● **Aim of the task**: The answer must be every entry below, word for word, with the pictures left out.

● **Data for the task**:
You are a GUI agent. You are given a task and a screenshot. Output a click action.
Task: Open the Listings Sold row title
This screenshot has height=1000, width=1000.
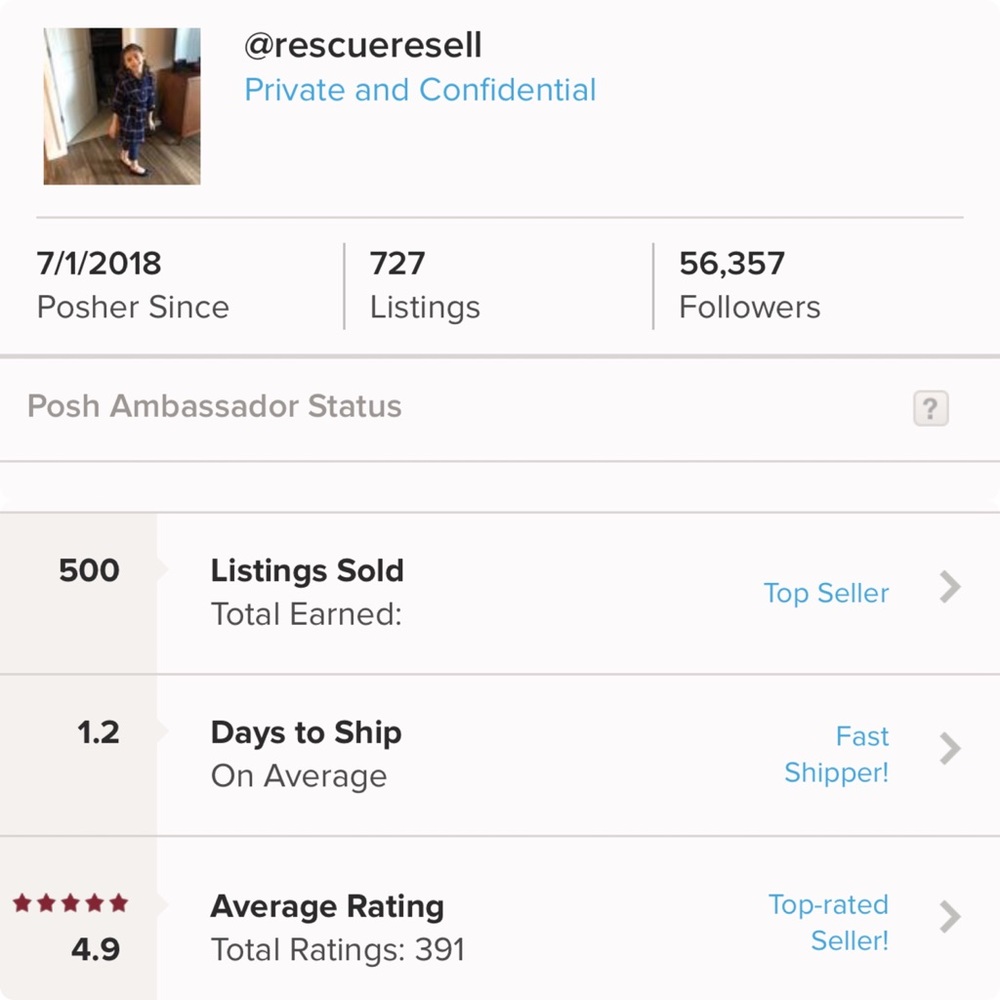tap(307, 571)
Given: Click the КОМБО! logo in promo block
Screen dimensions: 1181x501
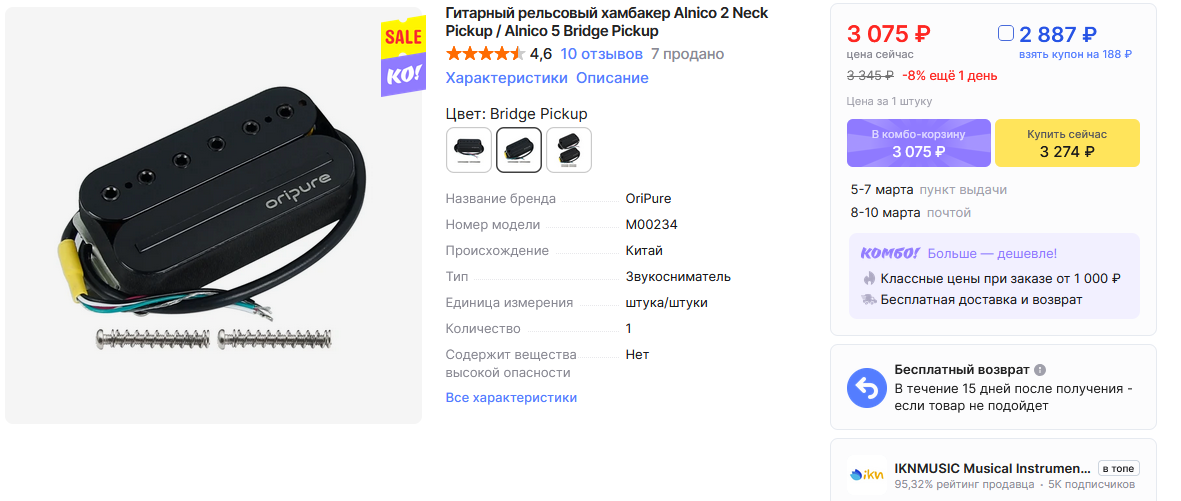Looking at the screenshot, I should [884, 254].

● **Solution to this task**:
You are a GUI agent. You are given a task and a screenshot. Output a click action.
Task: Open the Listings Sold row title
This screenshot has height=1000, width=1000.
tap(307, 571)
Given: Click the КОМБО! logo in promo block
Screen dimensions: 1181x501
Looking at the screenshot, I should [884, 254].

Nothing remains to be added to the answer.